Information provided =>
begin
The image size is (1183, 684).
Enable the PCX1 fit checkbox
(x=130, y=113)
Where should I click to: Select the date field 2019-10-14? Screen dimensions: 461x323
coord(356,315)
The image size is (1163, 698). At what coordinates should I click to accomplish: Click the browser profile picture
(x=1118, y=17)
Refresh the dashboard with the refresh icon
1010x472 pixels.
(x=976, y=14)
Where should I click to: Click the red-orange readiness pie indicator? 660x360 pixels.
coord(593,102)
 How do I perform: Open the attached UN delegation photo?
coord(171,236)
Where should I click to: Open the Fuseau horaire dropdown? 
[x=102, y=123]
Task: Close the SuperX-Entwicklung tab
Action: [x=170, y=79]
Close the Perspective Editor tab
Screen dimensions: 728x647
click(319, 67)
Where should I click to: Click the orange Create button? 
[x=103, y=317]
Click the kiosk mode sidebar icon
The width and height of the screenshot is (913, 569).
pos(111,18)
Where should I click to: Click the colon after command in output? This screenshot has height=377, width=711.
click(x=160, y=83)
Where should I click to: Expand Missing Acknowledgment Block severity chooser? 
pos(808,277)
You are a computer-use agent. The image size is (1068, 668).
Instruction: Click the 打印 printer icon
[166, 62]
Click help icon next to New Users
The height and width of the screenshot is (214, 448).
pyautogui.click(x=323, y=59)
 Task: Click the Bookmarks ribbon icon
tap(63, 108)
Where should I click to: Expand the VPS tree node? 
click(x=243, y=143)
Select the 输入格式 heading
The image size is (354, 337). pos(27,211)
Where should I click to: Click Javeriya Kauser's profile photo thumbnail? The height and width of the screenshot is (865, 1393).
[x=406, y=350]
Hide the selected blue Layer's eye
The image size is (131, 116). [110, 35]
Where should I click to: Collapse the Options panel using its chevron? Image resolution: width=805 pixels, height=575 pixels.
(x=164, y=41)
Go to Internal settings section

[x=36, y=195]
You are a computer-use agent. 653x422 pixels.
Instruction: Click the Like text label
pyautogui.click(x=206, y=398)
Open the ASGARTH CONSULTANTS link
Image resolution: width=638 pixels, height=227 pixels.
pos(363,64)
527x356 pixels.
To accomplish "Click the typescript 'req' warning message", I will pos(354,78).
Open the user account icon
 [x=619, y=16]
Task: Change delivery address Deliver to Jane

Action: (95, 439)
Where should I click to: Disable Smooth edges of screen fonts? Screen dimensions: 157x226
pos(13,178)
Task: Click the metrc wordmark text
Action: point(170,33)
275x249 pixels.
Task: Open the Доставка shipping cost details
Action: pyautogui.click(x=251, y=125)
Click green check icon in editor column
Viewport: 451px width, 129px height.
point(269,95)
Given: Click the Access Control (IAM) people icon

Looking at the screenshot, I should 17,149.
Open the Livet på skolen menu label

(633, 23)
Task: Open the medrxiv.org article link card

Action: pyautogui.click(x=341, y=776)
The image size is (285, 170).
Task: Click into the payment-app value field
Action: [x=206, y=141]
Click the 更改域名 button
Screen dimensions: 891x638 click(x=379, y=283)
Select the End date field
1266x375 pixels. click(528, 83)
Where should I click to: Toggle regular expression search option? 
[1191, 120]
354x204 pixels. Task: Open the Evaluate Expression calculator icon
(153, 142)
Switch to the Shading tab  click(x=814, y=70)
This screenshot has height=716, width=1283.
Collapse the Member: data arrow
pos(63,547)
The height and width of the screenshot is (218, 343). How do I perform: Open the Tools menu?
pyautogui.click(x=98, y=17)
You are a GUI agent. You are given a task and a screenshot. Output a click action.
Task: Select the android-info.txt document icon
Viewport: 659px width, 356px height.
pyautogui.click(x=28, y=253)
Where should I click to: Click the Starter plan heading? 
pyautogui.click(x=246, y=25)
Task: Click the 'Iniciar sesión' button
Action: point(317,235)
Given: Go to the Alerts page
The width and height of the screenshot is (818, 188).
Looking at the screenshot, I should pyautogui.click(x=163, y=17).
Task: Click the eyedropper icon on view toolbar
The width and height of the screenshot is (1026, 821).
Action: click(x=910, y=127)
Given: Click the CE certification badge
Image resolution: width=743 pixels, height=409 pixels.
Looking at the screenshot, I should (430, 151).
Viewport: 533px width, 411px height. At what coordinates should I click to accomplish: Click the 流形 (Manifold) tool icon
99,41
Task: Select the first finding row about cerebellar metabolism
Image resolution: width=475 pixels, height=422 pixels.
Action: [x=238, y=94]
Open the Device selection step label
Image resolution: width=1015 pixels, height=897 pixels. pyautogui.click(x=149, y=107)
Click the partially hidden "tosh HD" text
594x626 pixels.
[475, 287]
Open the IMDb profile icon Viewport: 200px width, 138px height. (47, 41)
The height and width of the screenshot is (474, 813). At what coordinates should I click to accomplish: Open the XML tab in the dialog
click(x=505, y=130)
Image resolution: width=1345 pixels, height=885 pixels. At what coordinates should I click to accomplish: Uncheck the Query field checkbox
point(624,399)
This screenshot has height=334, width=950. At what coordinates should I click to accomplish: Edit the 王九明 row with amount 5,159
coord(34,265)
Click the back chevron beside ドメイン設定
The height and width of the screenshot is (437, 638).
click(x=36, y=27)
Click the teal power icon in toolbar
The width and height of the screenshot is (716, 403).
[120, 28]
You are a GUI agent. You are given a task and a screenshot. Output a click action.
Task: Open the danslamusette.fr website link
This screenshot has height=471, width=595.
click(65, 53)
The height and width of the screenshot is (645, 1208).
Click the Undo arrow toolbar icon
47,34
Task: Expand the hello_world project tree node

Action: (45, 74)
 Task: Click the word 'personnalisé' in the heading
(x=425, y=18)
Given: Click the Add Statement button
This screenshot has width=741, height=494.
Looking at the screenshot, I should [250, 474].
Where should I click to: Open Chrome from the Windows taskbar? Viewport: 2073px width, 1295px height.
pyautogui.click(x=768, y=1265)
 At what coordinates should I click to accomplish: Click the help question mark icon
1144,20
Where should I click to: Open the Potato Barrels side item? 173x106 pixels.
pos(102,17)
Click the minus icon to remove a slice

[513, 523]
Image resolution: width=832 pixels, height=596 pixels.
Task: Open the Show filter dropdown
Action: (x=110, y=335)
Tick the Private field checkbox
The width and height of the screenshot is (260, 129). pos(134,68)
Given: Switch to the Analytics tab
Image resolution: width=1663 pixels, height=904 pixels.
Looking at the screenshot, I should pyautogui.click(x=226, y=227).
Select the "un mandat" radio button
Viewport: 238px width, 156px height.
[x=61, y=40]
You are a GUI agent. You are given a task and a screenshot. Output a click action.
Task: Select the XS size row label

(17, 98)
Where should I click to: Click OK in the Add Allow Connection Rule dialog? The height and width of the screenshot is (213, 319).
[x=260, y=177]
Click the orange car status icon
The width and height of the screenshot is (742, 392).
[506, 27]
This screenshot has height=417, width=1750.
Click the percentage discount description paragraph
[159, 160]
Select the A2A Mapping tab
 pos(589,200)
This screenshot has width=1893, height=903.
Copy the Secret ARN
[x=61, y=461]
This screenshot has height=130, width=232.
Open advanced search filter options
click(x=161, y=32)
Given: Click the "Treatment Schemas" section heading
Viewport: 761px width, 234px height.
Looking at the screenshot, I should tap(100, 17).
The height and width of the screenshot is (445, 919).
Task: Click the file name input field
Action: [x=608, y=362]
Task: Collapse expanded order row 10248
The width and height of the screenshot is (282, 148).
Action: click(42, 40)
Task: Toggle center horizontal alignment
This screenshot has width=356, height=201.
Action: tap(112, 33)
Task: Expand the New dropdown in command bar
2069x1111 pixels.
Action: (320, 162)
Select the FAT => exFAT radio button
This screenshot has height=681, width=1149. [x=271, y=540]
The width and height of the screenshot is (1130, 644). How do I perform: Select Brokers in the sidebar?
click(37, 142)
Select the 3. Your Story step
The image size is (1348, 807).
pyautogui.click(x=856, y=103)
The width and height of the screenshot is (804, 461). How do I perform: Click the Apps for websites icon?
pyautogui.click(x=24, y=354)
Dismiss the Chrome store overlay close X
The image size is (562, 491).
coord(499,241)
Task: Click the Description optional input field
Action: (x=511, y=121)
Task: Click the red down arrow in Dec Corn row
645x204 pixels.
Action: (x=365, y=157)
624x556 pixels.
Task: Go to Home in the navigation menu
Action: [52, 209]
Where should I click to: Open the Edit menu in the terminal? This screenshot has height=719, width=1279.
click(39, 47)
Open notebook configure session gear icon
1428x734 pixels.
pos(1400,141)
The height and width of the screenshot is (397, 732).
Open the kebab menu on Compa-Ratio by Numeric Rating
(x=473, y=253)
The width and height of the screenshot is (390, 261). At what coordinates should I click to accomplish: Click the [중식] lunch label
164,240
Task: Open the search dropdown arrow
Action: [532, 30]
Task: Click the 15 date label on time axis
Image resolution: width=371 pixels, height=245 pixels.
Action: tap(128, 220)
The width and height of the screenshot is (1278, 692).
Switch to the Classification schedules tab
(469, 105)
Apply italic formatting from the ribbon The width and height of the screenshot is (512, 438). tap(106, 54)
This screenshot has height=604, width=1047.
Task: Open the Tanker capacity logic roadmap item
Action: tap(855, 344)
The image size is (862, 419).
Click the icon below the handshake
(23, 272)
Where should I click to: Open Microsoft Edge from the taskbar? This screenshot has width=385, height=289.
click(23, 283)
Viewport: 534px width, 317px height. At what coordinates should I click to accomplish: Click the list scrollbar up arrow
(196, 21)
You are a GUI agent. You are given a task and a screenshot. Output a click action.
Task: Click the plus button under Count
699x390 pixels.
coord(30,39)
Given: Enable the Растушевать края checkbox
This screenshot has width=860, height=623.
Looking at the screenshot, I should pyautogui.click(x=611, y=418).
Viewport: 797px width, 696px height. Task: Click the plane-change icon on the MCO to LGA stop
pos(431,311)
end
Count how many lines in the records above contain the string "dimensions", treating uppercase and lowercase as different. Reply with that number alone.

4